Physical characteristics

Cupcakes are usually served at room temperature. Their bottoms are like an oily, crumbly sponge and their tops are coated with a sticky paste. Under approximately fifty pounds of pressure, they squash completely flat and stay that way. If you’re the type to distinguish the quality of a dessert by whether it sticks to the wall when you throw it hard, then it rates somewhere between pudding and brownies. For benchmark purposes, cupcake weights are measured in ounces or grams, at least with respect to more successful recipes.

Sensoria

The texture associated with cupcakes I’ve already described above. Being a dessert, though, the most vital component of the cupcake experience is flavor, followed possibly by aroma. Texture remains important, though. If your cupcake is unexpectedly crunchy or slimy or chewy or powdery, it could negatively expect your enjoyment.

Flavors tend to follow the dessert/candy standards, typically with less emphasis on fruit flavors that you would have with, say, hard candies or gelatins. Vanillas, chocolates, and dairy-derived flavorings (except for cheeses) are popular. Fruits and nuts are largely accents.

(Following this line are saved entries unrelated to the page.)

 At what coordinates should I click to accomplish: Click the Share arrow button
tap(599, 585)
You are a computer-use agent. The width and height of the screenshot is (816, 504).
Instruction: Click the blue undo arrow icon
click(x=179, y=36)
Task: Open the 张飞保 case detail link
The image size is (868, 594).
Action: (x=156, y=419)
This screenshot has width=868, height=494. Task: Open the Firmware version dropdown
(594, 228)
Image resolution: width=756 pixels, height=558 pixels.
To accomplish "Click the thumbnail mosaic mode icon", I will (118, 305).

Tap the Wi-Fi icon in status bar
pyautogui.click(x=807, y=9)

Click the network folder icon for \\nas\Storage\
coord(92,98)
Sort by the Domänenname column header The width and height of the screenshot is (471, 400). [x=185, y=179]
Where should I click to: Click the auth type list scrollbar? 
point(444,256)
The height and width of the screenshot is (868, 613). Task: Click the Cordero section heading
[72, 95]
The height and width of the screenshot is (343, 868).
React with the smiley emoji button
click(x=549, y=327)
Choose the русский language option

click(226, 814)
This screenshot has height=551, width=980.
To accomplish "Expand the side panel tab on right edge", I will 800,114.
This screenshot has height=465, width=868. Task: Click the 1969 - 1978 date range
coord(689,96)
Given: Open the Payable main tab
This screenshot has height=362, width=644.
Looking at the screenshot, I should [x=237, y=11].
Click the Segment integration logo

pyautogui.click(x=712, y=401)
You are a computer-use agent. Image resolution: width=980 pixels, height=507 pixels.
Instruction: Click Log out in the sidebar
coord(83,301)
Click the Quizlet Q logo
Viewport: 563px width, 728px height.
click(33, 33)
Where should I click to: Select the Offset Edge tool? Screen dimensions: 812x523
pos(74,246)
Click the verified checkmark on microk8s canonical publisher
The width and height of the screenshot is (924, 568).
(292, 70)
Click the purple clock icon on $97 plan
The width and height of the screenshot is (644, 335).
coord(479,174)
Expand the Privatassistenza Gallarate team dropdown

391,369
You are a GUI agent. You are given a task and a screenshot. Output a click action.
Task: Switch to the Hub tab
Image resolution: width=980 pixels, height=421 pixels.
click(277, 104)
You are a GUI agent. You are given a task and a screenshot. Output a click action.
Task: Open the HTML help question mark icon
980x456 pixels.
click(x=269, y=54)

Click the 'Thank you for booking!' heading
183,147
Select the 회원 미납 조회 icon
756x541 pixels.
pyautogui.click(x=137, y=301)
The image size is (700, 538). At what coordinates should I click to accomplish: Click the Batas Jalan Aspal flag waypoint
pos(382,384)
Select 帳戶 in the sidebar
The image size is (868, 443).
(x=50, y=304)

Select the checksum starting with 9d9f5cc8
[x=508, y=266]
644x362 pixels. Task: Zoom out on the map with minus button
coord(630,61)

While I am fond of fruits and nuts, artificial fruit and nut flavorings are frequently nothing short of heinous. I studied organic chemistry in college and I recall having to synthesize the ester that is the principal component of artificial banana flavoring. It’s tricky. And now that I know what that chemical-tasting taint is that most artificial flavorings have, I’m not interested in consuming it voluntarily. Like with any sort of cake or pastry or dessert, if you’re going to have a flavoring added, it should be distilled from the actual substance–whether it’s vanilla or banana or chocolate or pork. Artificial is not the way to go. It will only end in tears unless you are twelve years old or younger. If you are prepubescent you almost certainly have some mysterious immunity to heinous artificial flavorings. Enjoy it while you can. It makes your desserts much cheaper. Which brings us to…

Market data

Cupcakes are, if you are purchasing them for personal consumption, a far better option than purchasing a whole cake, whether sheet or layer. A whole full-sized cake can cost plenty of money–up to tens of thousands of dollars for some cakes. A whole cupcake has a much more reasonable price cap. Also, if you get a slice of normal cake, there’s always that nagging knowledge that there is more cake that you could have eaten. Only freaks eat part of a cupcake, so when you’re done, you’re done. The temptation to consume more is greatly reduced, so your costs aren’t likely to change unexpectedly.

If you are making cupcakes, then you are probably making more than one–unless your oven is one of those designed to cook things with the heat of an incandescent light bulb. In any case, the cost of making six to ten cupcakes is equivalent to making a two-layer nine-inch cake or a 9″ x 13″ sheet cake, whether using a mix or working from scratch. All told, your buy-in is between a couple of bucks and maybe up to twenty to thirty US dollars if you insist on premium ingredients and flavorings.

Cupcakes do not age well and thus do not make good long-term investments.

Overall Impact

Cupcakes are better than dental surgery, yet not as desirable as a winning lottery ticket worth thousands of dollars. Given such an open ended scale in either direction, cupcakes as a stand-alone concept wouldn’t earn much more than a C+. Rated strictly against other desserts, however, they score a bit higher. They come in easily regulated doses. They don’t require the risk of wielding sharp implements to serve them. They are frequently eaten using no utensils or tableware at all, and, as such, don’t require that you be seated at the time. And they are available in a wide range of flavors. On the negative side, trying to preserve the frosting on top makes them difficult to transport, and that’s a definite minus. There is also usually a nasty paper wrapper (the aforementioned “cup”) that needs discarding afterwards, but that’s not really worth losing any points. If it weren’t for the tendencies towards artificial flavorings and the difficulty of transport, they’d certainly get an A+, but docking them twice, we’re left with a firm A-.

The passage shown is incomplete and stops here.